David van Reybrouck est anthropologue, historien de l’art, archéologue, préhistorien et historien. Toutes ces formations expliquent certainement pourquoi cet écrivain, auteur et artiste de scène aime nous conter l’histoire d’un pays ou d’une région au travers de la vie des personnes qui y vivent, en allant à leur rencontre. Il l’avait déjà fait brillamment notamment avec son livre « Congo » qui avait reçu le prix Médicis. Avec ce livre « Zinc », il nous conte l’histoire d’un petit territoire coincé entre la Belgique, les Pays-Bas et l’Allemagne : Moresnet.

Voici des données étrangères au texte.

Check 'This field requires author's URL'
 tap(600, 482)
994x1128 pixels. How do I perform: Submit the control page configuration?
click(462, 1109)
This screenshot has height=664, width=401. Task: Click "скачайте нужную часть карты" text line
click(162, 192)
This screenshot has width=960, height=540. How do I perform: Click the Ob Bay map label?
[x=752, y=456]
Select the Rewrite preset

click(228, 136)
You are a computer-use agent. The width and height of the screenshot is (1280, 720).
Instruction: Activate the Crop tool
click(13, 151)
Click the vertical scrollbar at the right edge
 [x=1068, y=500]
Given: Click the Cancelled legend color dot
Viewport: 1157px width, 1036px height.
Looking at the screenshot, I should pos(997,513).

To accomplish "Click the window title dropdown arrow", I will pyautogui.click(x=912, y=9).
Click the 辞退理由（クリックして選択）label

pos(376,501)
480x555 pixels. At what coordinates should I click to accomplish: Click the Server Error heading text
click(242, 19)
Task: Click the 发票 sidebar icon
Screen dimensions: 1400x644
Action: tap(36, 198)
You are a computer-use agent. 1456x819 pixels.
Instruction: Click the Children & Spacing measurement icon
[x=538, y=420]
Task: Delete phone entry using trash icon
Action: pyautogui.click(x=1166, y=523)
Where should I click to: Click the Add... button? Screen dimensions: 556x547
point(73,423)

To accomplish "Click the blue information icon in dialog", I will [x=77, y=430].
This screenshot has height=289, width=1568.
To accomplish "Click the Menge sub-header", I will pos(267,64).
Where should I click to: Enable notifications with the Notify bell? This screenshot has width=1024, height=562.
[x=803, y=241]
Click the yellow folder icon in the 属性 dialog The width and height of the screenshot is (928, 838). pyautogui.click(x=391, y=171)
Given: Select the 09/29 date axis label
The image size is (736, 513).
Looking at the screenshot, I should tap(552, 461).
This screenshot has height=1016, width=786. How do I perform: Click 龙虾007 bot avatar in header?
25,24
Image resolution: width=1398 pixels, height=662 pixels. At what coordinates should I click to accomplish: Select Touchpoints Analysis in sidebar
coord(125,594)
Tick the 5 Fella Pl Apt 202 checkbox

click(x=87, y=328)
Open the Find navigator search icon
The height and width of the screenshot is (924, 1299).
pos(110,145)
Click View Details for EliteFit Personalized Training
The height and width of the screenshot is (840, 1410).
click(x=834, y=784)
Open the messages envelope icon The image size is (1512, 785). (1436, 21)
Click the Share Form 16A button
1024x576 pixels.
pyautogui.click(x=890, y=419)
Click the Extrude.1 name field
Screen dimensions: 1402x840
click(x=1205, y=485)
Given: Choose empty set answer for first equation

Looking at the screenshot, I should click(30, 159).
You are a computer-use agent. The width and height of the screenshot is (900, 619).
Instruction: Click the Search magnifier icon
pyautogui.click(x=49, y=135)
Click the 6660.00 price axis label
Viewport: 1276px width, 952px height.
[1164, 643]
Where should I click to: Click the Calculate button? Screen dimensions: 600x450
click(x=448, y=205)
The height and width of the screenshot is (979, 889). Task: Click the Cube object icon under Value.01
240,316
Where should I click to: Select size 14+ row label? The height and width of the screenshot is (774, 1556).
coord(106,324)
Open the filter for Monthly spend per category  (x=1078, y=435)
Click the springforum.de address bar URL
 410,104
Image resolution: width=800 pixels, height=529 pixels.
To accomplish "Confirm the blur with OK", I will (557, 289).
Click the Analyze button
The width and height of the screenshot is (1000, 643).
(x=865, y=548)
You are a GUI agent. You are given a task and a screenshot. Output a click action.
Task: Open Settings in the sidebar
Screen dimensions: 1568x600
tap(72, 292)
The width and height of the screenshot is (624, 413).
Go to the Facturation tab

Il nous conte cette histoire à travers le destin d’un homme, Emil Rixen qui, en vivant sur ce petit territoire, a changé 5 fois de nationalité, « sans jamais rien faire ». C’est l’histoire qui s’est imposé à lui… ou plutôt qu’il a dû subir.

Moresnet, à l’est de la Belgique, était une zone neutre entre 1816 et 1919. Après la bataille de Waterloo en 1815, le congrès de Vienne avait la tâche de redessiner les frontières, mais la Prusse et les Pays-Bas ne parvenaient pas à s’accorder sur ce petit bout de territoire et créèrent sous leur autorité commune un condominium connu sous le nom de Moresnet neutre. La raison : une mine de Zinc en pleine exploitation.

Ce petit bout de territoire sera finalement rattaché en 1919 à la Belgique, au même titre que les Cantons de l’Est, accaparés par la Belgique par le Traité de Versailles lors de la Première Guerre mondiale. Mais le 10 mai 1940, les habitants de ce territoire reçoivent du jour au lendemain la nationalité allemande.

Emil est donc né en 1903, d’une mère allemande qui ne voulait ou ne pouvait pas garder cet enfant illégitime et avait trouvé ce terrain « neutre » pour y abandonner son enfant en toute discrétion. Il a été adopté par une famille du village.

En 1923, il est appelé pour faire son service militaire dans l’armée belge. Et le 10 mai 1940, les habitants de ce coin du pays reçoivent du jour au lendemain la nationalité allemande…. Ce qui signifie l’enrôlement dans l’armée allemande. A la fin de la guerre, il est donc fait prisonnier… allemand, avant de rentrer chez lui… belge.

Tous ces changements ne sont pas sans conséquence sur sa vie, la vie de sa famille, la vie de toutes les familles de cette région. C’est ce que nous raconte brillamment David van Reybrouck au travers de ce roman.

En lisant ce livre, on ne peut s’empêcher de penser à toutes ces personnes qui sont nées dans une partie du monde qu’ils n’ont pas choisie, qui doivent se cacher pour fuir, pour échapper à la violence, aux politiques menées par leur gouvernement, contraires aux valeurs de liberté et de paix….

Ils sont nés au mauvais moment, au mauvais endroit, mais trouvent la force de se construire, de construire une famille, en suivant le cours d’une histoire qui s’impose à eux.

Ce livre a reçu le Prix du livre européen en 2017.